In 2002, the London branch of the club made headlines as Iris Law, the two-year-old toddler of Jude Law and Sadie Frost, was briefly hospitalised but ultimately unharmed after swallowing part of an ecstasy tablet she had found on the floor of Soho House while attending a children's birthday party.
In 2009, more than eighty residents signed an appeal by a neighbourhood association against allowing Soho House to move into the top two floors of Luckman Plaza in West Hollywood, near Los Angeles, US. The opening of the West Hollywood location also drew opposition from Beverly Hills Mayor Nancy Krasne.
On 9 December 2010, American swimsuit designer Sylvie Cachay was found murdered in room 20 of the Manhattan branch. Nicholas Brooks, her boyfriend of six months, was convicted of her second-degree murder and sentenced to 25 years to life imprisonment.
In Amsterdam, the Netherlands, an attempt to open a new club also met protest, but an Amsterdam House nonetheless opened in August 2018.
In April 2021, Bottega Veneta was criticised for holding maskless indoor dance parties at Berlin's Soho House for artists and celebrities flown in from around the world during a citywide lockdown imposed due to the COVID-19 pandemic. Though Soho House staff complained about the lack of safety measures and regulatory guidelines, management said nothing and implied that staff were not telling the truth. While the company claimed that what happened was "spontaneous," Berlin's Soho House staff said that the party spaces had been booked in advance.
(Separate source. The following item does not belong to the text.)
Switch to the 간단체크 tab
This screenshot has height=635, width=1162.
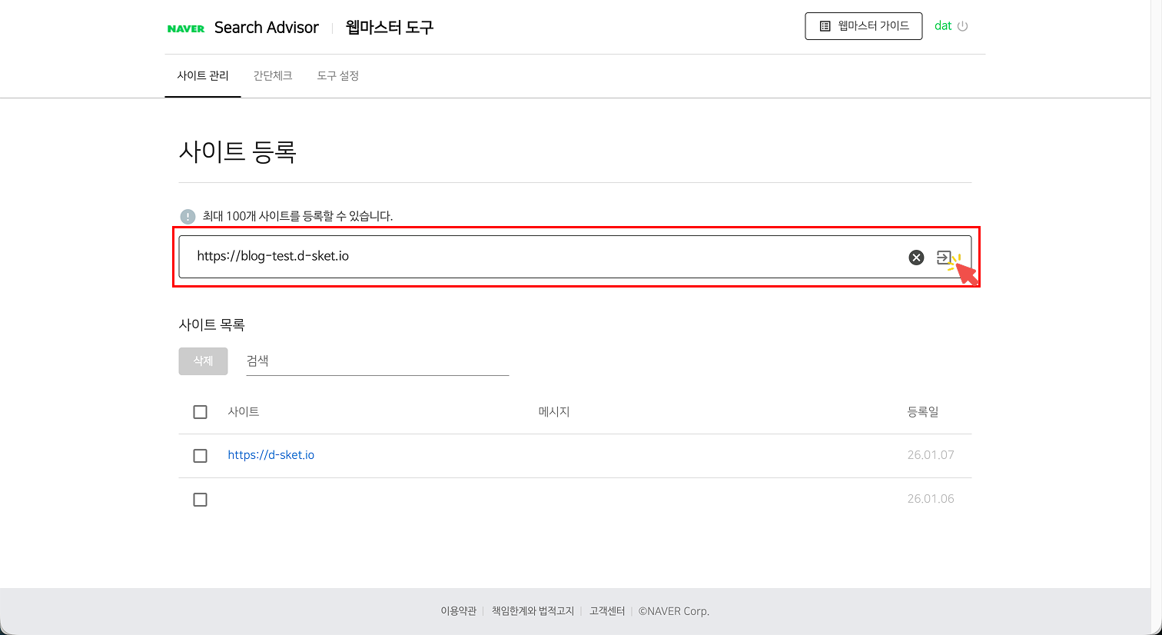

Club members made their dissatisfaction and disappointment known, with some considering ending their membership; police investigated.

In popular culture

Soho House London is mentioned briefly in The Holiday by Jasper. Soho House New York was featured in season 6 of the TV series Sex and the City in an episode titled "Boy Interrupted". In this episode, Samantha Jones pretends to be a member by using a stolen membership card.
In 2022, Soho House was mentioned in the Netflix drama Inventing Anna, where con artist Anna Delvey, when asked if she was rejected by Soho House in episode two, replied, "I’d rather hang out at a McDonald's or start my own club and reject their members."
Soho House on 76 Dean Street was used as a location in the 2024 crime novel Crooked Was His Cane, the nineteenth DCI Declan Walsh novel written by Tony Lee using the pen name Jack Gatland. In it, character Anjli Kapoor meets with entrepreneur Eden Storm, who comments during the meeting, "Soho House has a rule that only three guests can come in at any time with a member. I told them if they didn't give me four, I would have to buy the building and evict them." Tony Lee has been an "Everyhouse" member of Soho House since 2014.

Soho Home

In 2016, the club launched a 'modern interiors brand designed for relaxed, sociable living', called Soho Home. The brand's flagship store located in Duke of York Square in Chelsea opened in 2021.